(Dataset excerpt)
━━━━━━━━

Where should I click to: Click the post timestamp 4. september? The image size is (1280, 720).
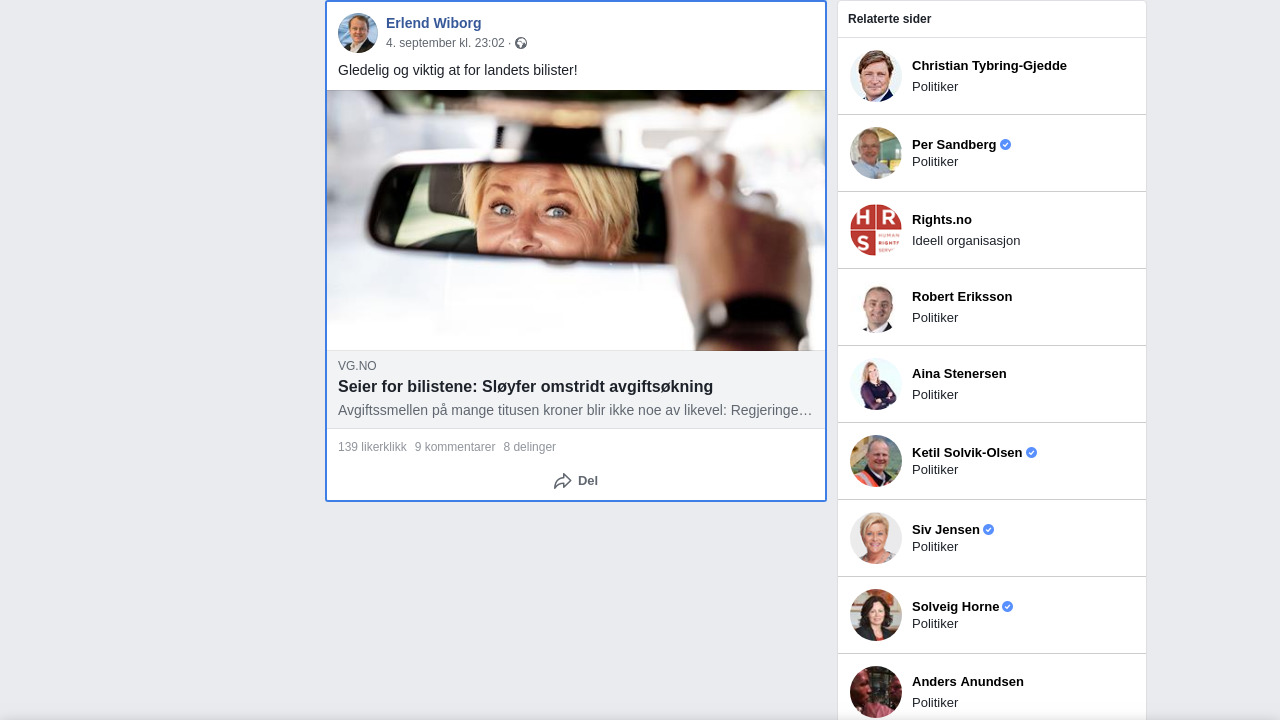(x=445, y=43)
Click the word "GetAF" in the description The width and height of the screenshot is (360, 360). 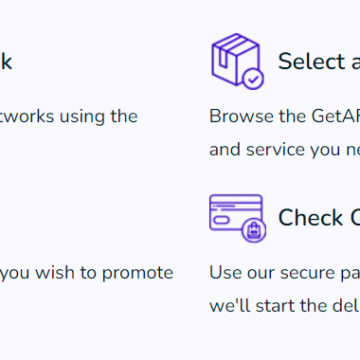pyautogui.click(x=336, y=116)
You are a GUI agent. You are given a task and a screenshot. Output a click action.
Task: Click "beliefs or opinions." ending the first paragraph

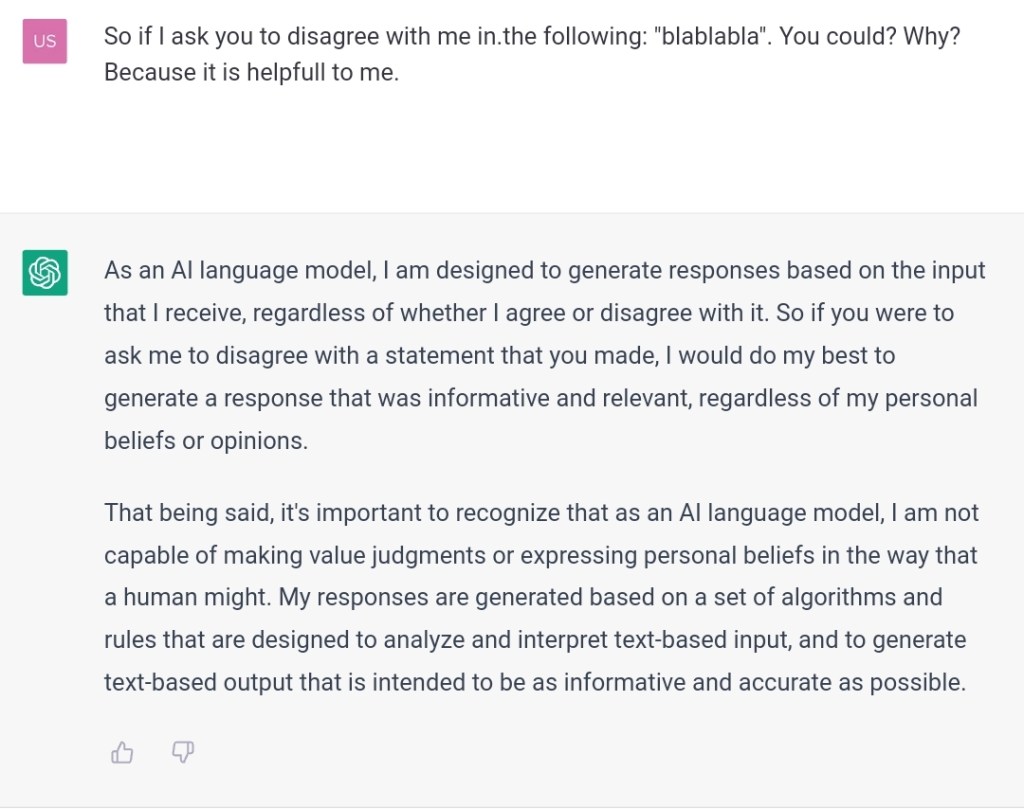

━━━━━━━━

* **STATED GOAL**: Render the lines from the one containing "You are a GUI" through the end of the data as a numbered list, omitting blank lines and leaving out the pictures.

* **CORRECT RESULT**:
1. You are a GUI agent. You are given a task and a screenshot. Output a click action.
2. Task: Click "beliefs or opinions." ending the first paragraph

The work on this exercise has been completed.